Friday, April 6, 2012

Norman Cross Depot - A new idea...

Norman Cross Depot, near Peterborough, Huntingdonshire, was one of the first purpose-built prisoner of war camps in the world. Until its construction, prisoners from the Napoleonic Wars on European soil had been brought to Britain and housed wherever was convenient--castles, villages, prisons and hulks. It is estimated that over 12,000 Frenchmen died in prison ships between 1803 and 1814.

The housing of prisoners of war was long overdue for improvement. The Royal Navy Transport Board was in charge of prisoners of war. Norman Cross Depot aimed to improve their living conditions, and though it could house only some 5000 men, it was intended as a model for all such prisons to follow.
 The depot was based on the form of an artillery fort. It had a ditch, a stockade and sentries for security and a central guard house, complete with cannon. Being in the north of England, it was thought far enough from France that prisoners could not easily flee home.
The depot was divided into four, with accommodation blocks and 'ablution' blocks in each. There was good water, and plentiful food prepared by cooks from among their number. Prisoners were clothed in a yellow suit and a red waistcoat to facilitate discovery should they escape. Escape attempts were frequent; very few of them were successful. During a search in 1808, some 700 daggers were discovered.
a museum model of Norman Cross Depot
Boredom was the chief enemy of the prisoners. They were given books, and if they could not read and write they were offered instruction. Gambling was endemic, and losses resulted in a great many hungry prisoners as they wagered their food. They also wagered their clothing, and naked, freezing prisoners were not uncommon. The most successful prisoners turned to arts and crafts, and created astonishing works of art which they could sell to local people.
Model, now in Danish museum, created by prisoner of war
This website has more illustrations of the prisoners' handiwork.

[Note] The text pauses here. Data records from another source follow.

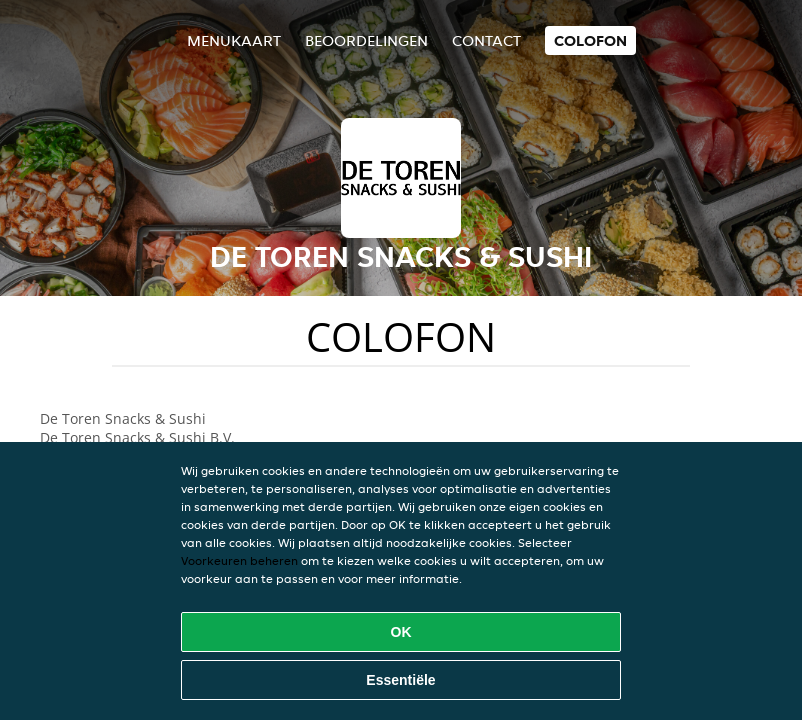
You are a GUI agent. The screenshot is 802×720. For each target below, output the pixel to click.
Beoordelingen (366, 40)
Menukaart (234, 40)
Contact (486, 40)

It occurs to me to wonder what the residents of Peterborough and area thought when plans were unveiled for the building of the prisoner of war camp in their area. Was there a 'nimby' (not in my backyard) reaction?
from Google maps - red balloon marks the site of Norman Cross
Peterborough is a cathedral town, and was a substantial presence in the northern counties during the Regency era. Burghley House, ancestral home of the Cecils, stands nearby, and the River Nene in its valley crosses the fenland. Did people want a prison camp defacing their surroundings? There is no record of dissent, and certainly the camp brought prosperity to some segments of local society. The food purchased by the depot must have supported local farmers, and the other supplies needed probably enriched many local merchants.

Norman Cross Depot was mentioned in several of the magazines of the time. Cobbett's Weekly Political Register reported in 1802 that 1000 prisoners were moved from the Depot, eventually to be transported to Dunkirk. The Criminal Recorder remarked on the gambling prevalent among the prisoners. The Medical and Physical Journal, volume 12, contains "A Short Statement of the Result in the Practice of the Hospital for Prisoners of War at Norman Cross. Communicated by Leonard Gillespie, appointed Physician to the Fleet in the Mediterranean Sea."

Norman Cross Depot was an important development in the history of war and its effects. It was also a major factor in the social history of the Peterborough area. Given that senior French officers were allowed more freedom in their captivity and sometimes married into local society, detention centres like Norman Cross frequently fire the imaginations of storytellers!

'Til next time,


1 comment:

Anne Gallagher said...

I have just used this prison in my latest Regency story.